Assuming we can figure out a way to do this, and Canadian sociologists are as eager as anyone to get government grants, what might some of the effects be?

Now, remember that the only workable definition of a Canadian is "an immigrant with seniority" so how would we determine which immigrants we mean. Presumably we would have to set some future date to give people fair warning, so immigrants who show up next year, for example, would have to be culture-free.

That leaves us with the problem that there is an odds-on chance that members of any given immigrant's culture are already here so the culture is already here too. Does this mean that the new person could not associate with any members of the established community from the native culture that we remove? Obviously the solution would be to avoid this problem by making the law retroactive so that all of us immigrants would have to abandon whatever culture our grandparents brought over with them.

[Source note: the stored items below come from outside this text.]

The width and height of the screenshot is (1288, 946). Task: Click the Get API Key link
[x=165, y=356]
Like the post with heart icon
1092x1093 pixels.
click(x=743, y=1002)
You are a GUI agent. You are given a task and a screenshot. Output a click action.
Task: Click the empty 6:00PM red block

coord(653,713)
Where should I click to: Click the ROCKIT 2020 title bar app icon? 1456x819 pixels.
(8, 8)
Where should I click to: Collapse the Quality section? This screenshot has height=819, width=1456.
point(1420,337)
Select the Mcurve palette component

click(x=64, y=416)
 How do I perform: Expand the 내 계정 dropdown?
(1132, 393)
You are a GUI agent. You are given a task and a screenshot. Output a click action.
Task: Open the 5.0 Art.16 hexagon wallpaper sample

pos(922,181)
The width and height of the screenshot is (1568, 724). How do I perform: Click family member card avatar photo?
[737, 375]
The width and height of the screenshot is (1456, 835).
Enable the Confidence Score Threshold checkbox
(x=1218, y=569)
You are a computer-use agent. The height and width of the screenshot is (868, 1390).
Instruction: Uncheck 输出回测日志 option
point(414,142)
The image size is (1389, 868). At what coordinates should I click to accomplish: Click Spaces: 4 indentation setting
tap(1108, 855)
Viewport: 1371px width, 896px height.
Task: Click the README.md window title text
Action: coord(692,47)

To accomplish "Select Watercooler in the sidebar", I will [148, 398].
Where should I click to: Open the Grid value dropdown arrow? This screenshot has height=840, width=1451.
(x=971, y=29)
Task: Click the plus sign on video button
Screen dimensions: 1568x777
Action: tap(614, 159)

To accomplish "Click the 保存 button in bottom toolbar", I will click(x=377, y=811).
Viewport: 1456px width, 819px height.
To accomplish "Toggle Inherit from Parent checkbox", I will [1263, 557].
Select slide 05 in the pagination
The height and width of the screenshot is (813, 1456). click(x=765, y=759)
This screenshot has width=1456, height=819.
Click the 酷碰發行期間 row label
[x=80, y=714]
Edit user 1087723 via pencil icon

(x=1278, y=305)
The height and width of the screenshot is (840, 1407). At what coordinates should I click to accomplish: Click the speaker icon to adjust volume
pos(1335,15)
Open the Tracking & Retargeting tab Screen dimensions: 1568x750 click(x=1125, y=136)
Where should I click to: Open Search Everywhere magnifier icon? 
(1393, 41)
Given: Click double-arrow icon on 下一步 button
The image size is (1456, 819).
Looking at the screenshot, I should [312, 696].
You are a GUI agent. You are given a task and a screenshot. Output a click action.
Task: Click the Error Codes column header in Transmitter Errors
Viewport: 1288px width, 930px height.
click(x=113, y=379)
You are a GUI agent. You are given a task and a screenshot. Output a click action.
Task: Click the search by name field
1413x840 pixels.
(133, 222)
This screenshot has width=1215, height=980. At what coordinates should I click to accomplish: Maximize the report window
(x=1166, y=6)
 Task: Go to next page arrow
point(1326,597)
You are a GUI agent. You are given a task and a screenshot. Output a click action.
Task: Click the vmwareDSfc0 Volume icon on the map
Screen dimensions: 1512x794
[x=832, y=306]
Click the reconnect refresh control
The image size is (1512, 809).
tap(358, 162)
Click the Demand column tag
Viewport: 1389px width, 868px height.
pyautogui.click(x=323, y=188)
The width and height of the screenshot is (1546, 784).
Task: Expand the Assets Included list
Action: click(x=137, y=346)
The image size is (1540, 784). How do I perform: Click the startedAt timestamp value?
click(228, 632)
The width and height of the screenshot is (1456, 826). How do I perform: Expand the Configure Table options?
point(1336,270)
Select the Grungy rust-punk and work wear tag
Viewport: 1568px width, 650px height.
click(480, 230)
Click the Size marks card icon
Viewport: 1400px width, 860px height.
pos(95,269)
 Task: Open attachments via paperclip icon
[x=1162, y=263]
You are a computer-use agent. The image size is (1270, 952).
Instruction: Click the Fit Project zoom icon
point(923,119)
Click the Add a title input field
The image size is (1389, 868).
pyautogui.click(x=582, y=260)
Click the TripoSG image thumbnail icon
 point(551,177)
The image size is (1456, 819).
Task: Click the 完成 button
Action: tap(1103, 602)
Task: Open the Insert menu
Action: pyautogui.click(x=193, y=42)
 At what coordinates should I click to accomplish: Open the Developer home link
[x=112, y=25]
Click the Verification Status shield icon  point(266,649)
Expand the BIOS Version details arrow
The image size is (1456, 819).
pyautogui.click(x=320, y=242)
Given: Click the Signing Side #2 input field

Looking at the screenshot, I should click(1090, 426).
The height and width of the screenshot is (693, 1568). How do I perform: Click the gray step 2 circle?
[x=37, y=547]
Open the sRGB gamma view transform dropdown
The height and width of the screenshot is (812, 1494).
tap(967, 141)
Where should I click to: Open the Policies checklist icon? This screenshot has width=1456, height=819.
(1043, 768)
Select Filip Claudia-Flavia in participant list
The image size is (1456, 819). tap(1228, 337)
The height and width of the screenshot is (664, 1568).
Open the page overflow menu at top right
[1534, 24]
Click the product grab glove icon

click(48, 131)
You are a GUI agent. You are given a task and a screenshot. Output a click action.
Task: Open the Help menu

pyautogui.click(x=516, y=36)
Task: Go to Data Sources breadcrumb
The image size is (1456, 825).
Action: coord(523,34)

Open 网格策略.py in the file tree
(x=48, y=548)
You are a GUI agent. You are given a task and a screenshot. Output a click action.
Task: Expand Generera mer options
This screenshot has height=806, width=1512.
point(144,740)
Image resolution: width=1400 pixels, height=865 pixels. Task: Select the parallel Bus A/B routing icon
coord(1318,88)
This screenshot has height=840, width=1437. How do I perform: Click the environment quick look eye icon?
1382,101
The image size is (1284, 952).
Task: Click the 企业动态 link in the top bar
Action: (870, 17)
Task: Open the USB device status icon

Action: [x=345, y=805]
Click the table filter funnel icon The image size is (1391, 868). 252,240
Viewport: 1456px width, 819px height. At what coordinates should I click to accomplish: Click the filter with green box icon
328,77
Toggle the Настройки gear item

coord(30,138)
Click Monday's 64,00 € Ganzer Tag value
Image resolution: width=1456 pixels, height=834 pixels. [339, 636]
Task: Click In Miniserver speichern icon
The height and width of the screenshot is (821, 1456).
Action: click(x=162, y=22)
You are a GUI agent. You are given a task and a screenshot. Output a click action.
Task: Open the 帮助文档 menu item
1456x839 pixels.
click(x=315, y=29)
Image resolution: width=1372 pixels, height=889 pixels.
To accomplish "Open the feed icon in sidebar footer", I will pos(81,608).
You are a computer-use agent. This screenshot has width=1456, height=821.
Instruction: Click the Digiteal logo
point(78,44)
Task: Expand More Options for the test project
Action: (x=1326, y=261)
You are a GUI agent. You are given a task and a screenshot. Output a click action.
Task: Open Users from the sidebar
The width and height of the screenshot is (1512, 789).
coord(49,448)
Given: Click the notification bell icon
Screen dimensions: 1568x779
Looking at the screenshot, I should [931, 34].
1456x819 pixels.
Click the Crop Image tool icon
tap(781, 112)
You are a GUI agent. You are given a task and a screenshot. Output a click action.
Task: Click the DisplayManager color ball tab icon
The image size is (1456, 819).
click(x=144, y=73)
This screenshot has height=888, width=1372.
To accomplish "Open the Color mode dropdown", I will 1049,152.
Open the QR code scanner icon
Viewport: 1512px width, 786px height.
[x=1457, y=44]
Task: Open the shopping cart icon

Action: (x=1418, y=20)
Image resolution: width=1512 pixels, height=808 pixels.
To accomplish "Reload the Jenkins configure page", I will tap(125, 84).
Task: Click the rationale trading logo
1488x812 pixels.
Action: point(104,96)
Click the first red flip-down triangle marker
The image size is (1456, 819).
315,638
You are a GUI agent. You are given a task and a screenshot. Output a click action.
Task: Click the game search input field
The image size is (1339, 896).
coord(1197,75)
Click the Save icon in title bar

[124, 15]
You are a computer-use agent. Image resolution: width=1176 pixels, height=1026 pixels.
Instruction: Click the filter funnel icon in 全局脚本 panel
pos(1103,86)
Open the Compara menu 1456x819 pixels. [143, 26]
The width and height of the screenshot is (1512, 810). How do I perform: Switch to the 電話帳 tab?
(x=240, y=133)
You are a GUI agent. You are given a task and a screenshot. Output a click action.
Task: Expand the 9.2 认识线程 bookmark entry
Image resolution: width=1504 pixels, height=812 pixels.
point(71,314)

My ancestry is a combination of Scottish and Welsh and I must tell you that giving up haggis and bagpipes would not seem overly odious to me. Welsh cooking, with the exception of rhubarb pies and tarts, could go too. After all, the two rules in Welsh cuisine are: "If you can taste it, it's over seasoned and if you can cut it, it's undercooked."  You can see I would not be all that upset about that either.

Other ramifications loom, however. We are, or rather our ancestors were, immigrants at one time or another. Essentially all of us European Canadians would have give up our culture. This would leave us to desperately emulate the aboriginal peoples around us, but only those who could demonstrate that they weren't following any cultural practices from across the Bering Strait.

Given the absurd results that even a conservative interpretation of the results of such a policy would be, one wonders what the folks at Globe and Mail were consuming at breakfast on the day they concocted the question.

However, one statistic in relation to this survey reassures about my fellow Canadians–nobody voted.

Doug Thomas is an English teacher and novelist, an agnostic member of SOFREE (Society of Ontario Freethinkers), and an active member of the Humanist Association of Canada. He is also Managing Editor of Canadian Freethinker.